- [INSTRUCTIONS TO FOLLOW]
If a line in the data holds the string "using", list it.

[Stored data entries]
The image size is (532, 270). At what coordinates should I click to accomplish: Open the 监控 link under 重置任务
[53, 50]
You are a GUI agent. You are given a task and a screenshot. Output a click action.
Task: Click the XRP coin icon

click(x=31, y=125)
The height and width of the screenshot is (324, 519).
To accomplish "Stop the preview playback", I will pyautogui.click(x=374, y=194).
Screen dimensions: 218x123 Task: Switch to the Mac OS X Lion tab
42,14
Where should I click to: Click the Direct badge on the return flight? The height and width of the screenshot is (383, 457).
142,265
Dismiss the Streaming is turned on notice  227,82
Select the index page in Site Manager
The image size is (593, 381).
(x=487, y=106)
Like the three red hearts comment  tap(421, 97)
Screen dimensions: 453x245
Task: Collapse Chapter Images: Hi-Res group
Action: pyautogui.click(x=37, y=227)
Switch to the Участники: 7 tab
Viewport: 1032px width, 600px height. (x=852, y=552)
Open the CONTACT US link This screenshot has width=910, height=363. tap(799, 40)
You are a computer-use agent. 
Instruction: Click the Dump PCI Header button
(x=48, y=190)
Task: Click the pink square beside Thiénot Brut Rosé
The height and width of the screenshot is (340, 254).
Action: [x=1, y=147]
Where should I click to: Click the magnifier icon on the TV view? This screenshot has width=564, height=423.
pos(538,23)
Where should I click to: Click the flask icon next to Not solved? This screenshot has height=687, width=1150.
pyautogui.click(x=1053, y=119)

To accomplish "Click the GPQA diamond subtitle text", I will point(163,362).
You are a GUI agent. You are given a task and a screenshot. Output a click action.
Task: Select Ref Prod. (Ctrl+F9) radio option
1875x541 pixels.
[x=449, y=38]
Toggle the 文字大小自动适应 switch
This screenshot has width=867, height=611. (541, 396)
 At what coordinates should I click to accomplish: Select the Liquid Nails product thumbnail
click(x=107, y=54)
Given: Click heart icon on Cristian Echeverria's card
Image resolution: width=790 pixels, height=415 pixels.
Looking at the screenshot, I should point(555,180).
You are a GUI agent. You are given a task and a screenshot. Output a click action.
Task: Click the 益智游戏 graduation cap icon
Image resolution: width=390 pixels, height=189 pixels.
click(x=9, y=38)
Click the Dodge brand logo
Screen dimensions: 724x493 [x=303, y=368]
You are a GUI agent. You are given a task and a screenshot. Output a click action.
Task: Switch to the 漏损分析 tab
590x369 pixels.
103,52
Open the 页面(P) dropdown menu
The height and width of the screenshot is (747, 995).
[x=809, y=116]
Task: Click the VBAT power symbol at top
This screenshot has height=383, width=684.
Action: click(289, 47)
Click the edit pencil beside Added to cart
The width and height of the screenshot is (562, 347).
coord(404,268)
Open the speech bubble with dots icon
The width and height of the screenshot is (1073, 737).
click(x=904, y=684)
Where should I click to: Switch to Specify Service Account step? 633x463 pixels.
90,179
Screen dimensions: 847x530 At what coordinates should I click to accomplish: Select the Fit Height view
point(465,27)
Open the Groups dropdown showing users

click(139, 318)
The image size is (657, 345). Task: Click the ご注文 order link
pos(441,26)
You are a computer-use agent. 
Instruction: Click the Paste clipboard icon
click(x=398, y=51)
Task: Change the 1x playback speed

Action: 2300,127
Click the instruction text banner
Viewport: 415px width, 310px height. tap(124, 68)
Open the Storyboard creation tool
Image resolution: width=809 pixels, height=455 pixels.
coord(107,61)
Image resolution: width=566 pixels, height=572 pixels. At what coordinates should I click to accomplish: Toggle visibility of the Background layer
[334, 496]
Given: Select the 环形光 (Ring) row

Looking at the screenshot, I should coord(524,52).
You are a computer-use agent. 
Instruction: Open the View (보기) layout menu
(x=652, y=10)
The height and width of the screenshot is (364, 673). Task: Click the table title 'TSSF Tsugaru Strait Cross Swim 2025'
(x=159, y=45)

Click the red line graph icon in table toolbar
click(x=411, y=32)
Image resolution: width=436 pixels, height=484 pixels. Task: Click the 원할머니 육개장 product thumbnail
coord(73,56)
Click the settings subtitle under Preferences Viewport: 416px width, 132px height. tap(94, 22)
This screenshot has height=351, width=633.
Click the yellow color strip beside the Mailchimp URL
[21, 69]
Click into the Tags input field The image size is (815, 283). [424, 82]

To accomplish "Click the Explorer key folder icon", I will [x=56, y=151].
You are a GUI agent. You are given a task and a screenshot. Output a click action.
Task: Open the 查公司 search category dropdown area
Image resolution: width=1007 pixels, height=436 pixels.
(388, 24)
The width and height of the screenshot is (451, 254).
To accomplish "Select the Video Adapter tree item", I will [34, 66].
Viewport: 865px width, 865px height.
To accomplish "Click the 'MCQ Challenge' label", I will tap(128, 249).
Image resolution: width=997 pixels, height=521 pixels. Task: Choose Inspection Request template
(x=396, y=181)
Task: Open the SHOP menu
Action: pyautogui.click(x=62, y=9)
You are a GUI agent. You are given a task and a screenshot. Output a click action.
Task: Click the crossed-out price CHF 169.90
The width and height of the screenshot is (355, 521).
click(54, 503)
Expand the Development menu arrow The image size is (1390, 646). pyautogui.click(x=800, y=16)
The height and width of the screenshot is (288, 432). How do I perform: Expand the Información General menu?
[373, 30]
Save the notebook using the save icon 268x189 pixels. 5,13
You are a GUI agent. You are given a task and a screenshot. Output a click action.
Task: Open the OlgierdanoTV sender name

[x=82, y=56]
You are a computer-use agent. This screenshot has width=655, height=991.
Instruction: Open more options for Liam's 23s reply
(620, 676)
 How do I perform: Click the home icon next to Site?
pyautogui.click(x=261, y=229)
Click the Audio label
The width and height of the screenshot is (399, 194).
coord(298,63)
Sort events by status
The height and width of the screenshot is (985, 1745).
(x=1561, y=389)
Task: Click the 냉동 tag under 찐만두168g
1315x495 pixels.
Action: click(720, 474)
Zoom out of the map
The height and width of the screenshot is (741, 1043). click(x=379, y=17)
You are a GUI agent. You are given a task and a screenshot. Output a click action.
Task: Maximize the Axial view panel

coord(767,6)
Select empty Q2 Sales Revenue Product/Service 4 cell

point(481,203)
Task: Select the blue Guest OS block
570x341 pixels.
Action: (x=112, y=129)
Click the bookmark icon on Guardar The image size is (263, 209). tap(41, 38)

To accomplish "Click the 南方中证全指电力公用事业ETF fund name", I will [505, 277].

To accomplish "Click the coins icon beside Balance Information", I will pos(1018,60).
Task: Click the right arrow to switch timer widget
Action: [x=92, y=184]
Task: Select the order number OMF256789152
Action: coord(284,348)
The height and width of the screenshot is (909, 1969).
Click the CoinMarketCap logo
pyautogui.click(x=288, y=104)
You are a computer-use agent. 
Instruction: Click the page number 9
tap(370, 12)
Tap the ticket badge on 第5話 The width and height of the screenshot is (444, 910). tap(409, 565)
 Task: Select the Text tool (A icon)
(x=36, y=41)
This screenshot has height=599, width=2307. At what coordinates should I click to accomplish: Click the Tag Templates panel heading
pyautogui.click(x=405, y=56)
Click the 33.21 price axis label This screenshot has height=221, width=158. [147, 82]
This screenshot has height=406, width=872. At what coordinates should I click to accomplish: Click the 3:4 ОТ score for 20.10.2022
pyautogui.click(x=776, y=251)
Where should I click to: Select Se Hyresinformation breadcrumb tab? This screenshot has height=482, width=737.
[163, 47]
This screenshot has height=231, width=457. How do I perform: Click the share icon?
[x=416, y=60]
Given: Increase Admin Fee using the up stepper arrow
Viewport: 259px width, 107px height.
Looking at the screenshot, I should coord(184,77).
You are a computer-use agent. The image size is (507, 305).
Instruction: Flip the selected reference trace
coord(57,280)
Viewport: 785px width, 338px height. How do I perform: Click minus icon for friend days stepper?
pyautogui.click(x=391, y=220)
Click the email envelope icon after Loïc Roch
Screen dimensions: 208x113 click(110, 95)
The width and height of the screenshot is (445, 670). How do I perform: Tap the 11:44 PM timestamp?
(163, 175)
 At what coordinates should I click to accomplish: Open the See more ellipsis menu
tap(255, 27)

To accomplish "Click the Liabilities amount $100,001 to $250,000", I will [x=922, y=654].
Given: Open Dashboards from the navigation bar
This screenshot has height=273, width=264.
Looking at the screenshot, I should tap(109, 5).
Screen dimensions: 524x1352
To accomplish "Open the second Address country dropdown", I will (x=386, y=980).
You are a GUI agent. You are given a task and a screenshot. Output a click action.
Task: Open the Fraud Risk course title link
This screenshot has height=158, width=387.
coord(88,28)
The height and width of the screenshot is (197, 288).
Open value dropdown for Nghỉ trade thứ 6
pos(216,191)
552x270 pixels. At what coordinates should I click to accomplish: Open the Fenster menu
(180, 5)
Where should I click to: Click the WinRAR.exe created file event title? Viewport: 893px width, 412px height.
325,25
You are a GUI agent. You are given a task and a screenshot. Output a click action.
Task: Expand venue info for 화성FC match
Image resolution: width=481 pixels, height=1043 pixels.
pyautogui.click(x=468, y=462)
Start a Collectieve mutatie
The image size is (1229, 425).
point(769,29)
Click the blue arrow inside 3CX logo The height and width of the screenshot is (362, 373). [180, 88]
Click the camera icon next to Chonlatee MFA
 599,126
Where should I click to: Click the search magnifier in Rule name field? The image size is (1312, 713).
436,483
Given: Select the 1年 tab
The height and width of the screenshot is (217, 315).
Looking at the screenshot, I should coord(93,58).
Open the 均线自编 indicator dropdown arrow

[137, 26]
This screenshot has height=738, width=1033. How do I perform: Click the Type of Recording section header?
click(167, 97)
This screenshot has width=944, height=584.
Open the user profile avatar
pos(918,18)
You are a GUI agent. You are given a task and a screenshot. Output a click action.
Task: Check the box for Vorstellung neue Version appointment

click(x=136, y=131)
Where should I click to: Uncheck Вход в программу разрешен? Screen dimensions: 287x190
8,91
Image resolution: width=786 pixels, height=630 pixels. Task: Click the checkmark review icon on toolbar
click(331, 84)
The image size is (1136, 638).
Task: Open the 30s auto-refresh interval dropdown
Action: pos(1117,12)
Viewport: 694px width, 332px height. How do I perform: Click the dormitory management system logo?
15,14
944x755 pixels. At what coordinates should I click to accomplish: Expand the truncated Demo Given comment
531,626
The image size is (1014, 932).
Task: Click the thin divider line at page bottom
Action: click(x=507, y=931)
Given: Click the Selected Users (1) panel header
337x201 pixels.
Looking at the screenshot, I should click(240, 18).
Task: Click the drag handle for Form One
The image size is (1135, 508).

- [ANSWER SECTION]
Save the notebook using the save icon 268x189 pixels. 5,13
Given: Increase Admin Fee using the up stepper arrow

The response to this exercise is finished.